Excessive pitch counts and year-round pitching are known risk factors for overuse throwing injuries in high school baseball, but despite sports medicine physicians and coaches keeping a more watchful eye on the pitch count of their pitchers, the number of pitching injuries has not decreased.
Can Extra Pitches Increase Injury Risk?

A recent study, “Unaccounted Workload Factor: Game-Day Pitch Counts in High School Baseball Pitchers – An Observational Study,” published on April 6, 2018 in the Orthopaedic Journal of Sports Medicine, investigated whether or not there were extra pitches during warm-up and bullpen activity that were not being included in the monitoring.

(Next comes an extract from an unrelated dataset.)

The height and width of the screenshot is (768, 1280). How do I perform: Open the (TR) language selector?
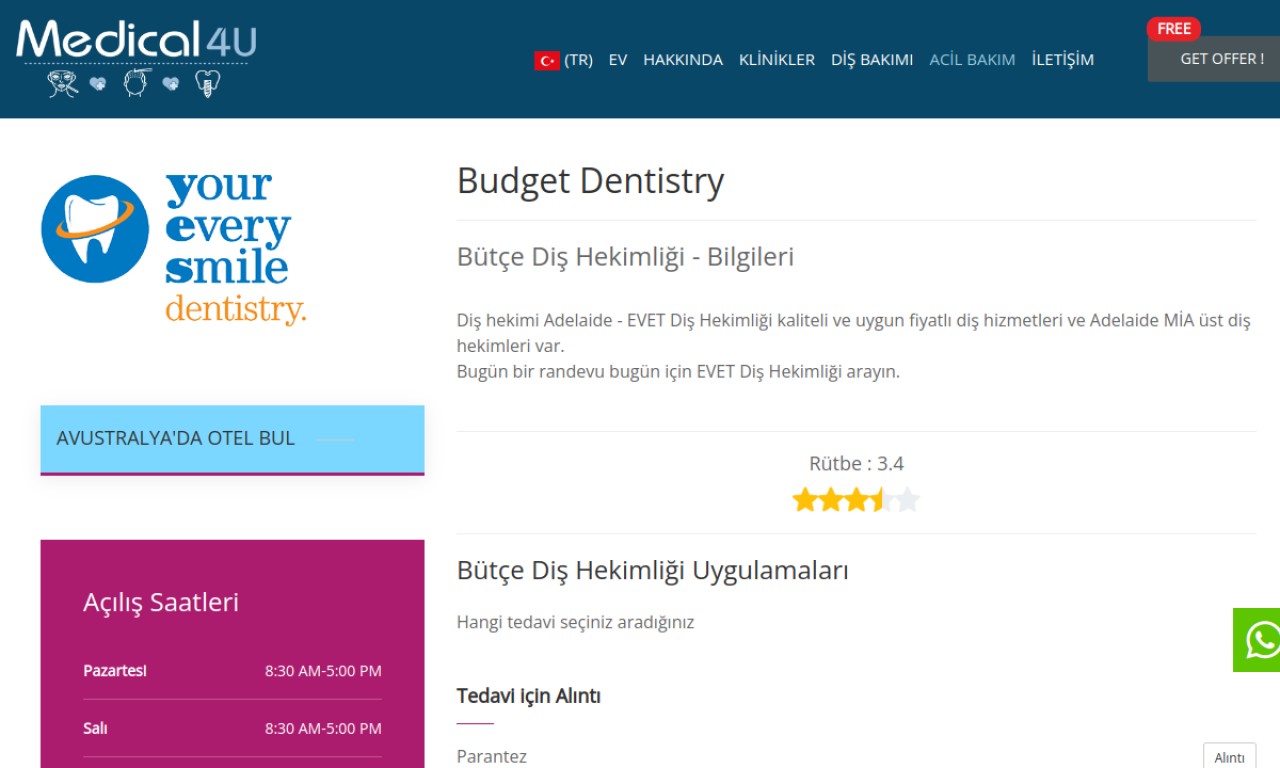pos(578,60)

The researchers hypothesized that approximately 30% to 40% of pitches thrown off a mound by high school pitchers during a game-day outing were not included in current data. During this observational study, they counted all pitches thrown off a mound during varsity high school baseball games played by 34 high schools in North Central Florida during the 2017 season.

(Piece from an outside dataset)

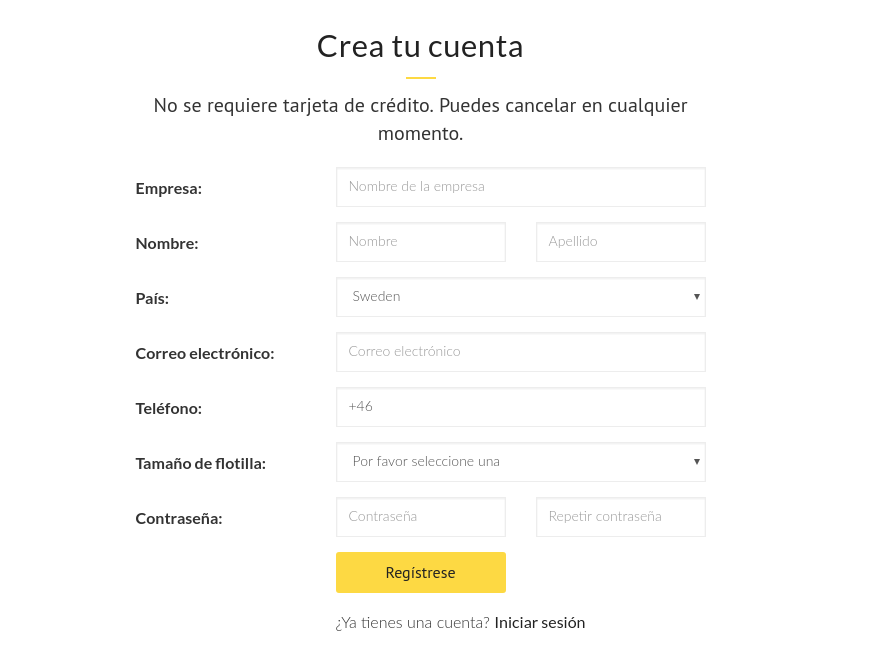
Task: Click the fleet size dropdown arrow
Action: click(696, 462)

According to the data, they recorded 13,769 total pitches during 115 varsity high school baseball starting pitcher outings. The mean ±Standard Deviations (SD) pitch numbers per game were calculated for bullpen activity (27.2±9.4), warm-up (23.6±8.0), live games (68.9±19.7) and total pitches per game (119.7±27.8). In total, 42.4% of the pitches were unaccounted for in the pitch count monitoring of these players.
The researchers wrote, “In high school baseball players, pitch count monitoring does not account for substantial volume of pitching that occurs during warm-up and bullpen activity during the playing season. These extra pitches should be closely monitored to help mitigate the risk of overuse injury.”

Discussion
This is a fascinating development. In my practice we've seen similar outcomes with the revised protocol. The key differentiator seems to be patient selection criteria. Has anyone else noticed the correlation with BMI thresholds?
Great point. I'd push back slightly on the conclusion, the sample size in the cited study is too small to draw population-level inferences. That said, the directional signal is compelling and worth a larger RCT.
We implemented a similar approach last year. Early results are promising but we're still gathering 12-month follow-up data. Happy to share our protocol if anyone is interested.